As secret societies go, Liberia's Sande society has a most painful and dangerous initiation ritual: female genital mutilation (FGM).
That practice was thrust into the public eye in March 2012 when Mae Azango, a journalist for the West African nation's Front Page Africa, published a groundbreaking exposé about the women's group. The article described the severe bleeding that often accompanies the procedure and the risk of infection to girls as young as 4. One of the girls, a 13-year-old, "told me about the traumatic experience," says Azango. "Then I talked to doctors who said the woman’s case was bad. The Sande used didn’t use sterilized instruments, they used two knives."

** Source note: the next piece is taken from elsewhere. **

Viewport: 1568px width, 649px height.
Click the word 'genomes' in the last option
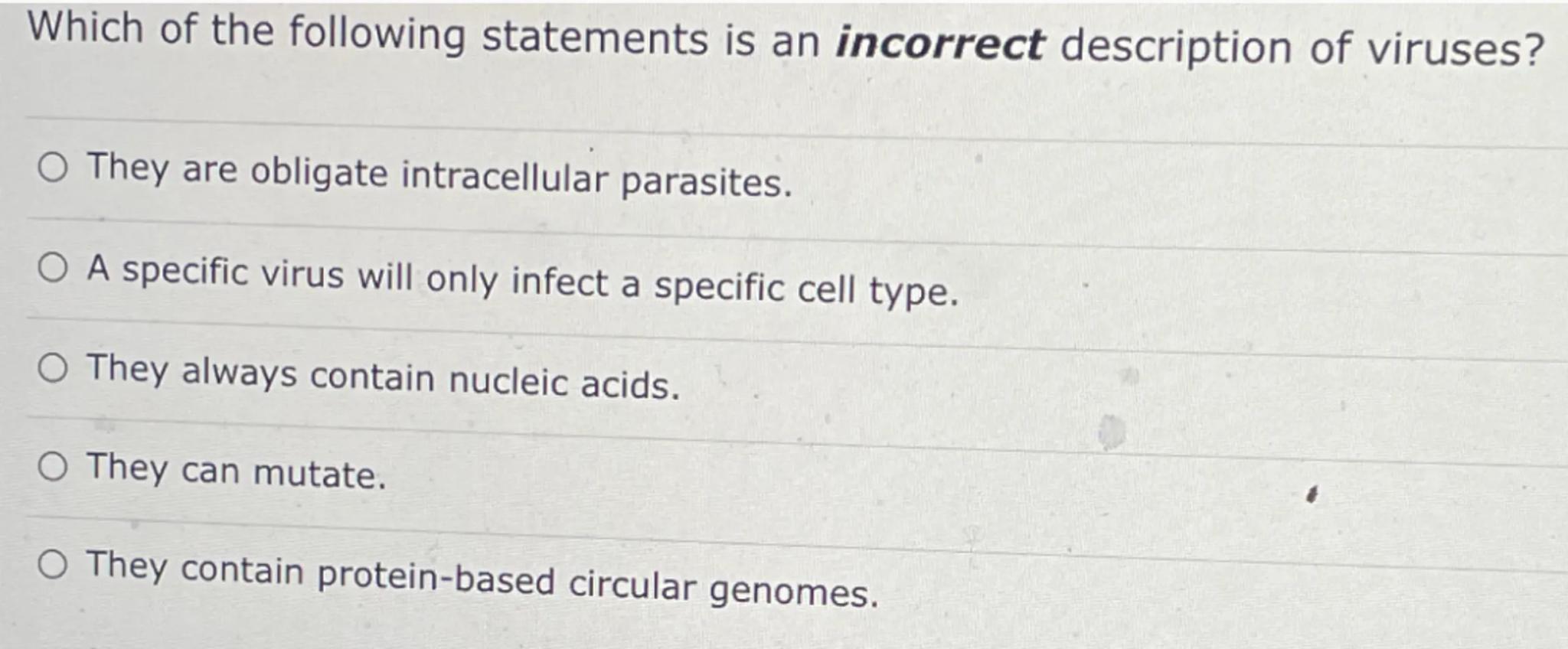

The article also described the various complications that often accompany the procedure, including severe pain and excessive tearing and bleeding, especially during childbirth. FGM, which reportedly affects more than half of Liberian girls, is well known but not openly discussed. The practice often includes the excision of the clitoris and parts of the labia “I reported the story out in the open," says Azango, in an interview with Global Journalist. "I wanted it to be a discussion because that was taboo... [a]taboo that nobody dared to talk about.”
The response to Azango's article was swift: a series of death threats from traditional spiritual leaders. "They decided to call my office, they decided to call my home," says Azango. "They even went so far [as] to go to my two offices to look for me."
Her family also became a target shortly after she went into hiding. "Two days after they went for my daughter," says Azango. "She was 9-years-old by then. She was rescued by the nanny who ran through the back door to a neighbor's house [to get help]."
Azango went into hiding for about a month, during which time she moved to different locations. "I was like a bat, going from tree to tree, going to a new destination to sleep," she says. "You are living in a world of isolation. Nobody knows you. You don't talk to people. Living in isolation, it's like your whole world has crumbled down."
Azango says she initially received no protection from the Liberian government. However she did garner an outpouring of international support from groups like the Committee to Protect Journalists and the Columbia Journalism School. "A lot of organizations wrote, wrote, wrote," she says.
She later came out of hiding and returned to reporting after the government succumbed to international pressure in late March of 2012 and suspended all activities of the Sande, including the practice of FGM. Today she continues her work for Front Page Africa and is a fellow with New Narratives, a U.S.-based nonprofit.
Yet despite the government's move and the publicity surrounding her death threats, FGM hasn't been eliminated in Liberia. Nor has it been halted by the Ebola outbreak, as may have occurred in nearby Sierra Leone. Azango says she recently saw women wearing the traditional outfit donned by those who have been newly circumcised.
"I said to myself 'Wow, with Ebola, they are still doing it,'" she says. "The reason why the Ebola [won't] just be eradicated overnight is because traditional people hold onto their culture."